C.    Rumusan Masalah
Berdasarkan identifikasi masalah di atas, maka penulis merumuskan masalah dalam penelitian ini yaitu: Bagaimanakah peran konteks dalam wacana?

D.    Tujuan Penelitian
Tujuan penelitian ini adalah untuk menambah pemahaman tentang peran konteks dalam wacana serta untuk melengkapi tugas harian dari dosen mata kuliah Semantik di kelas Ekstensi B 2011.

E.     Manfaat Penilitian
Manfaat dari penelitian ini adalah :
  1. Bagi penulis, hasil dari penelitian ini bermanfaat untuk mengembangkan pengetahuan tentang filsafat dan ilmu.
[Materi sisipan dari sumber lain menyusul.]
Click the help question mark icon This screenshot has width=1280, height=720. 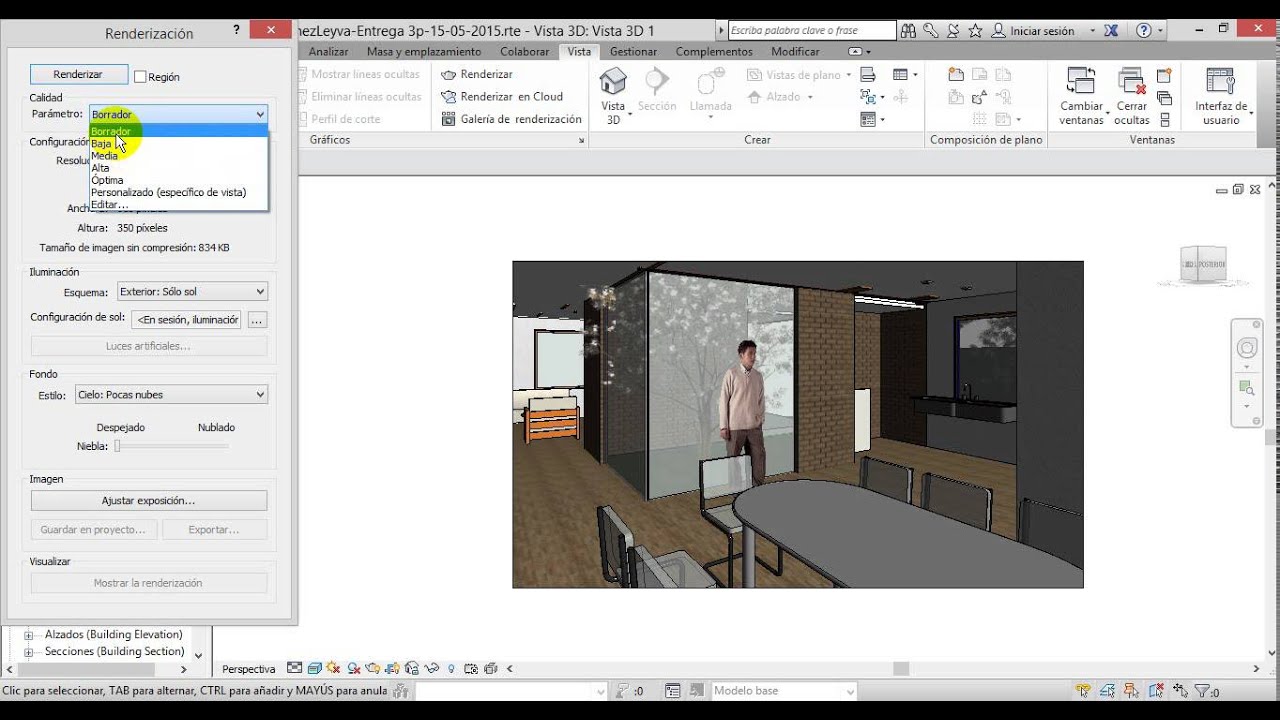1144,31
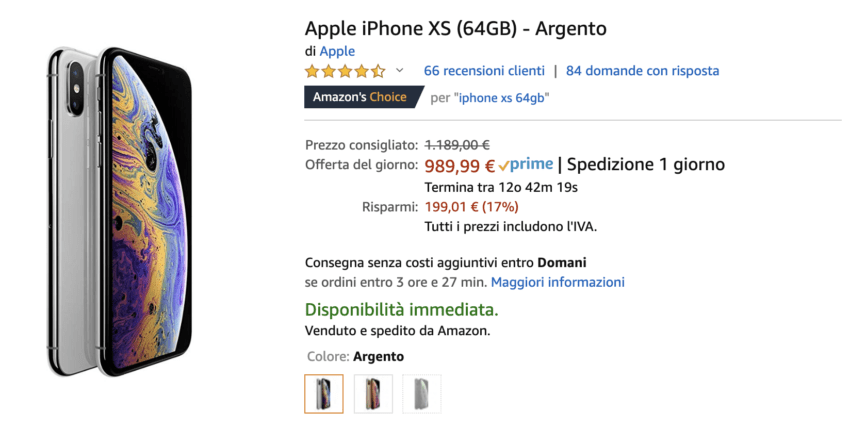850x428 pixels.
Task: Select the gold color swatch
Action: pyautogui.click(x=372, y=393)
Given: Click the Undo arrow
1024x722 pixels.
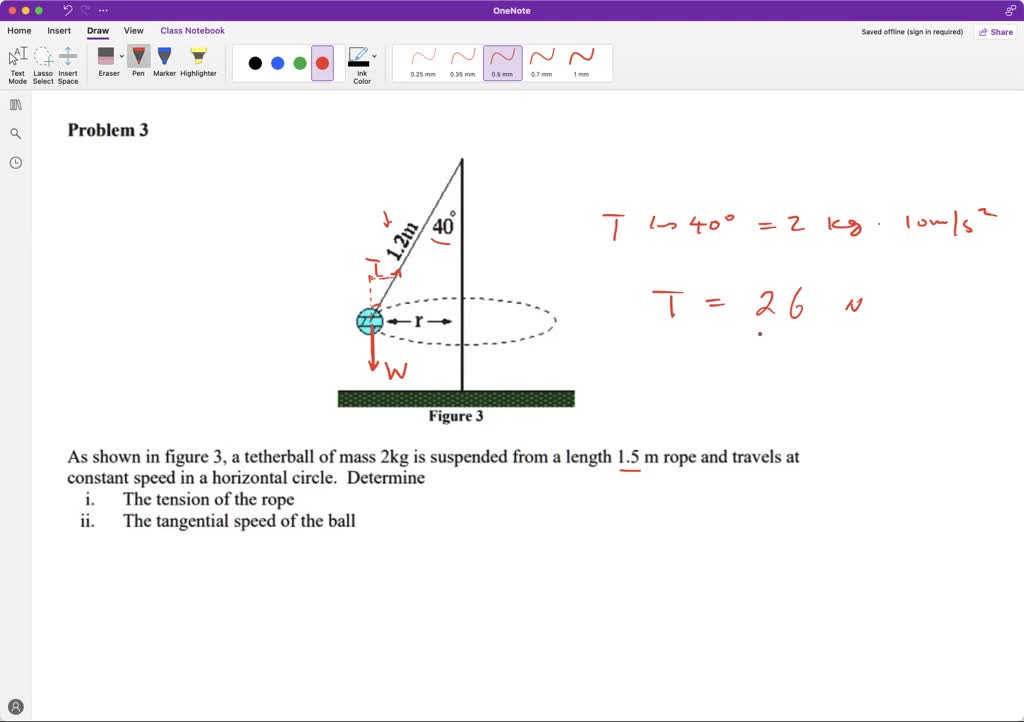Looking at the screenshot, I should click(x=66, y=9).
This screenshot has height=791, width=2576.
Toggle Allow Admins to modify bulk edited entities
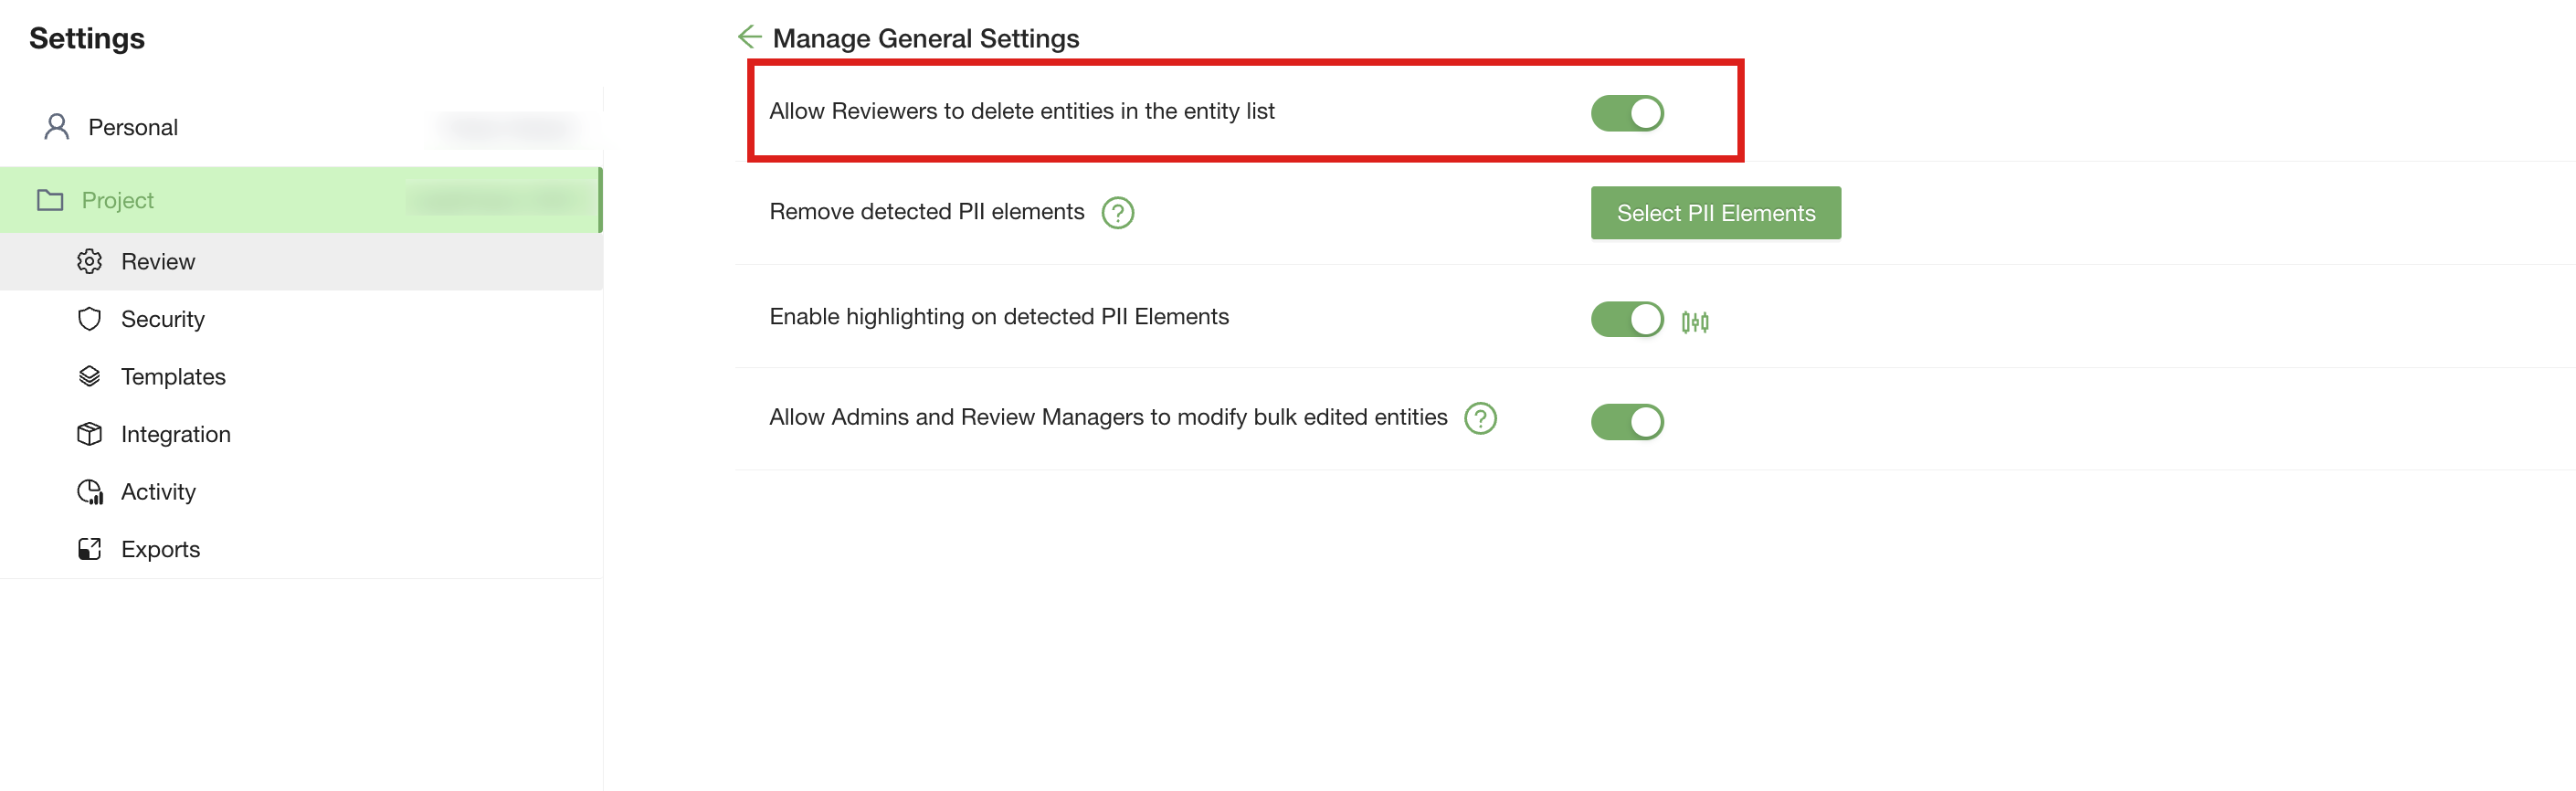pyautogui.click(x=1627, y=422)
  2. Bagi perkuliahan/sekolah, hasil penelitian ini berguna sebagai input berupa informasi, yang diharapkan pula akan memudahkan dalam pembelajaran.
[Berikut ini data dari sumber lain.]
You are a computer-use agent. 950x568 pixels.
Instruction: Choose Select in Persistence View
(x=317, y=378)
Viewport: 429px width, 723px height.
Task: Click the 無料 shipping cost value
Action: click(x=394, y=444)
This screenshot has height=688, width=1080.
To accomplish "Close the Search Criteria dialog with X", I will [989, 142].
  3. Bagi peneliti lain, penelitian ini diharapkan dapat digunakan sebagai acuan dan pembanding bagi peneliti selanjutnya.




BAB II
PEMBAHASAN
A.    Peranan Konteks
Sejak permulaan tahun 1970, para pakar bahasa menyadari akan pentingnya konteks untuk menginterpretasi ujaran atau pun kalimat; sehingga pendekatan seorang analis wacana pada data jauh berbeda dari ahli informasi bahasa formal. Seorang analis wacana mempelajari bahasa dalam konteks minatnya lebih tertuju pada saat tertentu dari pada hubungan potensial antara satu kalimat dengan yang lain tanpa memperhatikan penggunaannya. Seorang analis wacana berusaha menjelaskan apa yang dikerjakan oleh pembicara dan pendengar; sehingga dikatakan oleh Brown dan Yule (1984) bahwa seorang analis wacana mempelajari bahasa dengan pendekatan pragmatis (a pragmatic approach to the study of language) ini. Telah dinyatakan sebelumnya bahwa peranan konteks sangat penting dalam analisis wacana. Kedua contoh berikut ini memperjelas peranan konteks dalam penggunaan bahasa. Kata "pintar" mengandung makna yang berbeda bahkan bertolak belakang pada kedua contoh di bawah ini.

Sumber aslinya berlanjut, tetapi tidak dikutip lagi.